Había más de él, había poemas y uno que otro relato; tampoco recordaba cuándo
me lo dio; no había imagen ni fecha de lo acontecido en mi memoria. ¿Por qué
entonces seguían conmigo, guarecidos hasta hace poco en aquella caja
destartalada? Había también, en otras reclusiones que latían que inquietaban,
desparramados en el suelo: un disco en cuya portada se descubría a un
unicornio, y unos cubos móviles que marcaban las fechas, y varios libros de
diferentes autores, y etc., etc.
Ya lo
entendí. Aquellos sueños encerrados en aquella caja han durado treinta y cinco
años. Sé que son sueños verosímiles, pero inverificables. El encuentro aquel,
por culpa de aquel reloj, fue real; y fue así, porque pude olvidarlo —se trata
de una suposición personal—. No recuerdo lo que se dijo ese día ni esa noche.

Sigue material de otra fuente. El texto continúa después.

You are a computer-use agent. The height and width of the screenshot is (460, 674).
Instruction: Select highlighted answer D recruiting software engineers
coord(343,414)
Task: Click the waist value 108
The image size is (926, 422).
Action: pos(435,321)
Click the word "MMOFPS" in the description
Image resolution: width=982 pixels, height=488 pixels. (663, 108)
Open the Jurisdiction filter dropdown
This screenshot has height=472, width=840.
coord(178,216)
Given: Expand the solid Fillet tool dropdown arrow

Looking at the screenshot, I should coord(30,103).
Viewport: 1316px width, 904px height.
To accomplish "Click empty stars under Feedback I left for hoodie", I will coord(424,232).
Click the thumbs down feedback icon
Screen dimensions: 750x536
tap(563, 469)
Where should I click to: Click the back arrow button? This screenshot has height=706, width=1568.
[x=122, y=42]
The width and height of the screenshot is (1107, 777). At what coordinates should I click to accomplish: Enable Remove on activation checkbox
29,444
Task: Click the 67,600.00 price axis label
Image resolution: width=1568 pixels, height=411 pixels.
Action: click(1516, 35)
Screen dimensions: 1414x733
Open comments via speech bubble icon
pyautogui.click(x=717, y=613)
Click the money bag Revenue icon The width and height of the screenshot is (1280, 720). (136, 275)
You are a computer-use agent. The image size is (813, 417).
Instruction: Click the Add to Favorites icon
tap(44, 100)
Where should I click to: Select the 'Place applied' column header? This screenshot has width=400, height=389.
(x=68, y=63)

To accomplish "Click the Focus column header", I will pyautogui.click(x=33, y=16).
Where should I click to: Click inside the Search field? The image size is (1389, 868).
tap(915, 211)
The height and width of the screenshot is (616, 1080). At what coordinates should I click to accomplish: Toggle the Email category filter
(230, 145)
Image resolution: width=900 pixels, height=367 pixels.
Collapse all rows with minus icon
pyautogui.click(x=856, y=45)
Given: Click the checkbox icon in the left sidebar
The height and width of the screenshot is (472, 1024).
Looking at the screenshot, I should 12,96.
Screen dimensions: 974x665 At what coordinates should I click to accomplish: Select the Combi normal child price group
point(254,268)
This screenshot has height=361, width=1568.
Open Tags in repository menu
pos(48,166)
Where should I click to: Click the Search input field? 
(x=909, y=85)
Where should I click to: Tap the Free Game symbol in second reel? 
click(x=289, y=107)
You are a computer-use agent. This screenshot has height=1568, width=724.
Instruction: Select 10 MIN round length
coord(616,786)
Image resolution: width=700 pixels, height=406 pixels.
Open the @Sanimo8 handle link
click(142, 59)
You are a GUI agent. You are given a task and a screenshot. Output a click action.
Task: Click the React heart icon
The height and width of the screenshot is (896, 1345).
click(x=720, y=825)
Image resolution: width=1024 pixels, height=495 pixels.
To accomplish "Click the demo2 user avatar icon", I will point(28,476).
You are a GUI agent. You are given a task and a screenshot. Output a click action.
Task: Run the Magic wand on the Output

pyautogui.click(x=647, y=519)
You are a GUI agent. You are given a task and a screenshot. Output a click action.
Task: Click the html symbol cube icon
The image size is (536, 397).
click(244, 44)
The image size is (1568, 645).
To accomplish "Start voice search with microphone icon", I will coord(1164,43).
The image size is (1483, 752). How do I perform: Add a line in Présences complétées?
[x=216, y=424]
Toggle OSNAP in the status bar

Tampoco lo que pasó después. Como tampoco sé lo que nos está pasando ahora. El
tiempo no pasa en vano.
Me
adentro en el interior del cuaderno tratando de descifrarlo, tratando de
recordar algún verso. Compruebo sin asombro que no recuerdo ninguno. Sin
embargo, recuerdo el momento aquel que me sorprendió en lo más íntimo: me veo
parada en mi puerta, con mi joven imagen quieta y risueña, asintiendo sin
ninguna palabra. Lo veo a él queriendo perdurar en el tiempo, queriendo no
concluir; allí, activo y fastidioso, tratando de jugar con fuego sin quemarse.
Ahora estoy más resuelta a recordarlo. Hojeo el cuaderno y lo ojeo
pausadamente. Sonrío y por primera vez, y por segunda vez, y por tercera vez
imagino hoy a mi amigo de tantos años junto a mí, riéndose, como si en mi
memoria existiera un eterno retorno.